** TASK MATERIAL **
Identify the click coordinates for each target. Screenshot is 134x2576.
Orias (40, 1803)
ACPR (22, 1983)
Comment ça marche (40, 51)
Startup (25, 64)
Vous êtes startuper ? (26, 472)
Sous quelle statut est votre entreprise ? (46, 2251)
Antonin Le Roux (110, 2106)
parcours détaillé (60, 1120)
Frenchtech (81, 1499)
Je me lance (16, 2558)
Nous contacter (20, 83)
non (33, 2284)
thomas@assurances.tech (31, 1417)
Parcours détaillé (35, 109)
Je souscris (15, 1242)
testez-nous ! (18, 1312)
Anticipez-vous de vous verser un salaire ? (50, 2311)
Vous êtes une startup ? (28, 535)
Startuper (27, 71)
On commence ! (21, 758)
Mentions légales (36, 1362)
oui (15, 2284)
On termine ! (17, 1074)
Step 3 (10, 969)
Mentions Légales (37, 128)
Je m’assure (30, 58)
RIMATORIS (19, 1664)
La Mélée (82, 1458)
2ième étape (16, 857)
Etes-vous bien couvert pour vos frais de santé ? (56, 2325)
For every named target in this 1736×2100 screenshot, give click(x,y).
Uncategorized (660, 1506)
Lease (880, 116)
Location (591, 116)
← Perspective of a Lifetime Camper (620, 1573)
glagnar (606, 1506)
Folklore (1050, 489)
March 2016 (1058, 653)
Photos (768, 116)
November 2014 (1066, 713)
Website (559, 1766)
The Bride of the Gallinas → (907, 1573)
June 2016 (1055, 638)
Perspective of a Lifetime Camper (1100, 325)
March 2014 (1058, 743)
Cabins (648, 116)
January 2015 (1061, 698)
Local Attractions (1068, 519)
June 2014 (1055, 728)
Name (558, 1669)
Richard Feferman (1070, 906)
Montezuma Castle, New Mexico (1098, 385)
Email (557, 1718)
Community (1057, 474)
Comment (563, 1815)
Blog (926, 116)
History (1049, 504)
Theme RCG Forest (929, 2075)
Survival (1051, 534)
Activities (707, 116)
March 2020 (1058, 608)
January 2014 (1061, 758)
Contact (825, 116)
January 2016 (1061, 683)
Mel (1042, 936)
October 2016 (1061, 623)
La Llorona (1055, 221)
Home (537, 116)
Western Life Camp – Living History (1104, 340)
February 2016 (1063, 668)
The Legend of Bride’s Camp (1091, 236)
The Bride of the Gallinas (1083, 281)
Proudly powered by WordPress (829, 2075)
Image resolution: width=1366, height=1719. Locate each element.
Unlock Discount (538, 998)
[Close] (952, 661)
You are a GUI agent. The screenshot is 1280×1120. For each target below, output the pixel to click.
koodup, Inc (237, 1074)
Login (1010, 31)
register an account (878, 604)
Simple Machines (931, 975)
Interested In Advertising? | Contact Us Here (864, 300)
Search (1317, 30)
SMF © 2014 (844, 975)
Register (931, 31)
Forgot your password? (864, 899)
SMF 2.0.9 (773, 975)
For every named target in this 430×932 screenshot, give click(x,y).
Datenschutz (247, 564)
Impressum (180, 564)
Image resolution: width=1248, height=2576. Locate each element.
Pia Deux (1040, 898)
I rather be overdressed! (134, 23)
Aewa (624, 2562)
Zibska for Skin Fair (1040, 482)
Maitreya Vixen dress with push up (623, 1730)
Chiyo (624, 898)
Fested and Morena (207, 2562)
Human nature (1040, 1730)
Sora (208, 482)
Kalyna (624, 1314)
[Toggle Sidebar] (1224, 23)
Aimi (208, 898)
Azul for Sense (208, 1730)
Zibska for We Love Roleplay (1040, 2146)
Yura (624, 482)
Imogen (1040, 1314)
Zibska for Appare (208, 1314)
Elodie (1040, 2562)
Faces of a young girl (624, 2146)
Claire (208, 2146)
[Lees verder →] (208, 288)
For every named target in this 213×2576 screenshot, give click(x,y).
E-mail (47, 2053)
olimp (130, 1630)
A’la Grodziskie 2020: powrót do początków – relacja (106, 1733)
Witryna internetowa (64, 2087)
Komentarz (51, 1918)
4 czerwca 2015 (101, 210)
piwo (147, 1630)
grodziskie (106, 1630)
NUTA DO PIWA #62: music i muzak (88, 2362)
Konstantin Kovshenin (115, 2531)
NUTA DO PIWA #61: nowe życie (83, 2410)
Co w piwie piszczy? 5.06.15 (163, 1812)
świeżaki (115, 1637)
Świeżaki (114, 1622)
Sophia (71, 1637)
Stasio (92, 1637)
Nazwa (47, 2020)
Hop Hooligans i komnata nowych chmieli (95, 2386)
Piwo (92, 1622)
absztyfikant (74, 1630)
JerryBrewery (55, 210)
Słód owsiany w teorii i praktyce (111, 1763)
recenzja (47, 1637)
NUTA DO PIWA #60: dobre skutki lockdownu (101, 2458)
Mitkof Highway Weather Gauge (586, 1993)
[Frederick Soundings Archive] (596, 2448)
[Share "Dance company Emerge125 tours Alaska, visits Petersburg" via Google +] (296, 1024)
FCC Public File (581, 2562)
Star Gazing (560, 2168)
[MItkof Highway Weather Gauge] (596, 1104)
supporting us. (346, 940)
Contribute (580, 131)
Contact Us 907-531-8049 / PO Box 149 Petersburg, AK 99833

** WHAT IS BEING ASKED **
Within the data above, the lines from the one with "June 2014 (1055, 728)" to the one with "Home (537, 116)" must be repeated exactly; no other line belongs in the answer.

** WRITTEN SOLUTION **
June 2014 (1055, 728)
Name (558, 1669)
Richard Feferman (1070, 906)
Montezuma Castle, New Mexico (1098, 385)
Email (557, 1718)
Community (1057, 474)
Comment (563, 1815)
Blog (926, 116)
History (1049, 504)
Theme RCG Forest (929, 2075)
Survival (1051, 534)
Activities (707, 116)
March 2020 (1058, 608)
January 2014 (1061, 758)
Contact (825, 116)
January 2016 (1061, 683)
Mel (1042, 936)
October 2016 (1061, 623)
La Llorona (1055, 221)
Home (537, 116)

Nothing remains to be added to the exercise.